Deep Learning: Know what deep learning is and what it is used for. Remember the keyword convolution, as it refers to a type of deep learning network (convolutional networks), primarily used for computer vision and image recognition
GenAI: What is generative AI and what is it used for?
Transformer Models/Diffusion Models/Multi-Modal Models: These are types of GenAI models. There is a high likelihood that you will encounter questions regarding the properties of these models, so it's recommended to have a basic understanding of them. You likely won't need to go into detail about their inner workings.
Supervised vs. Unsupervised learning: Understand the difference between these two approaches and know when to use one over the other.
Reinforcement Learning (RL): How does it work, and what is it used for? Be familiar with some key use cases.
Machine learning model training and evaluation:
- Model fit: The exam covers some more technical topics, such as underfitting and overfitting.
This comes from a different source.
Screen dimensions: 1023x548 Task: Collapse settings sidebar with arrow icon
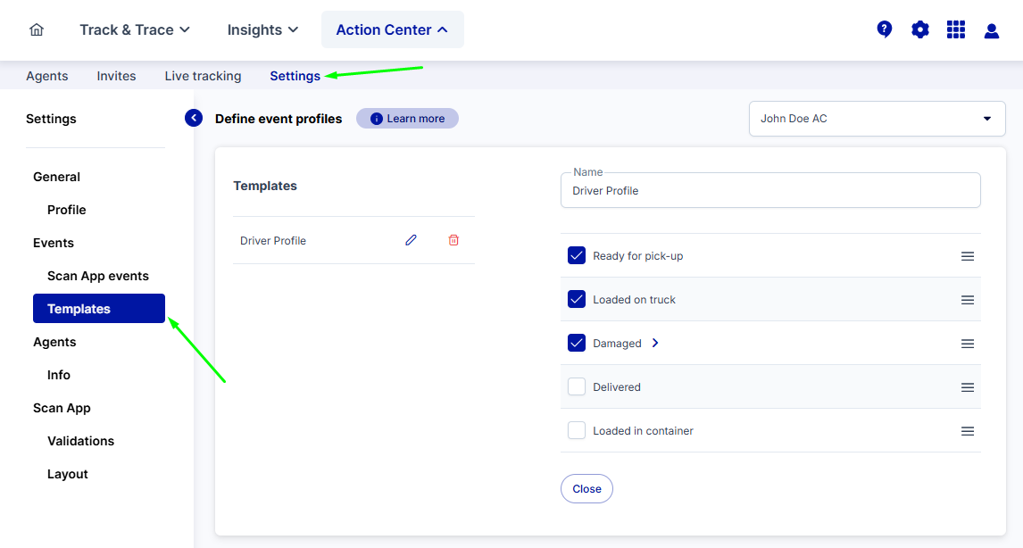click(x=194, y=118)
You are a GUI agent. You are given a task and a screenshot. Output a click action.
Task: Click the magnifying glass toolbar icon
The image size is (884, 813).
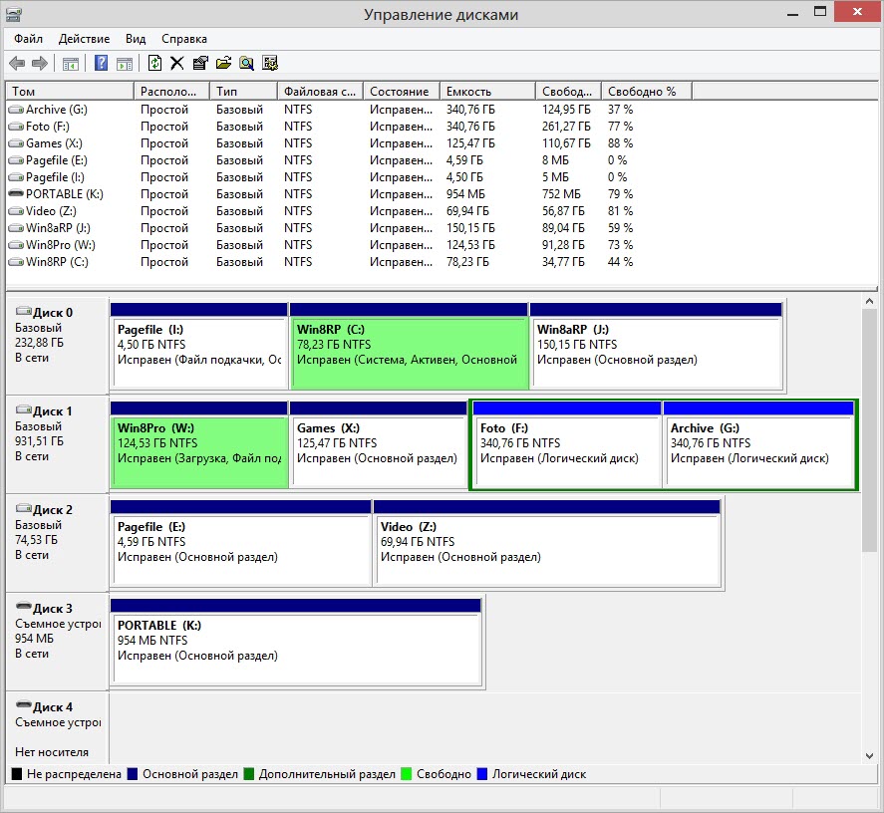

These concepts are essential when training a model. A model is considered to underfit if it does not perform well on the training data. Conversely, it is overfitting if it performs well on the training data but poorly on evaluation or real-world data. If neither of these applies to your model, you can assume you have a balanced model.
- Bias and variance: Both of these refer to errors introduced by your model. A model is biased when it consistently makes the same error in its predictions, often due to erroneous assumptions during training. Variance, on the other hand, reflects a model's sensitivity to small fluctuations in the input data. For the exam, you should be able to identify whether a model is highly biased or has high variance. Additionally, you should understand how bias and variance relate to model fit. For example, a model with high variance will likely overfit, while a model with high bias will probably underfit.
- Model evaluation metrics: it is expected that you are familiar with concepts of how to evaluate a model. It is not required to know the math behind those concepts, but it expects you to know when you should use one metric versus another. These metrics are the following:
  - Metrics used for classification models:
    - Confusion Matrix: used to evaluate the performance of classification models. It is usually structured as a square matrix, where rows represent the actual classes, and columns represent the predicted classes.
    - Accuracy: measures the fraction of correct prediction.
    - Recall (or Sensitivity): measures the true positive rates of the predictions.
    - Precision: measures the correct positive rate.
    - Specificity: measures the true negative rate.
    - F1 score: combines precision and recall into a final score. Use it when both precision and recall are considered important for evaluating your model.
  - Metrics used for regression models: similar to the metrics from the classification models, you don't need to know the formulas and mathematics behind these metrics. What you should know for the exam is to recognize them and know if they can be used with a presented model or not:
    - MAE (Mean Absolute Error): measures the average magnitude of errors between the predicted values and the actual values.
    - MAPE (Mean Absolute Percentage Error): used to assess the accuracy of a predictive model by calculating the average percentage error between the predicted values and the actual values. MAPE expresses the error as a percentage.
    - RMSE (Root Mean Squared Error): measures the average magnitude of the error between the predicted values and the actual values, with a higher emphasis on larger errors.
    - R Squared: explains variance in our model. R2 close to 1 means predictions are good.
  - Metrics used to evaluate LLMs - the exam might ask you about evaluating the performance of a large language model. In this case, you would want to know about these:
    - Perplexity loss: measures how well the model can predict the next word in a sequence of text
    - Recall-Oriented Understudy for Gisting Evaluation (ROUGE): a set of metrics used in the field of natural language processing to evaluate the quality of machine-generated text.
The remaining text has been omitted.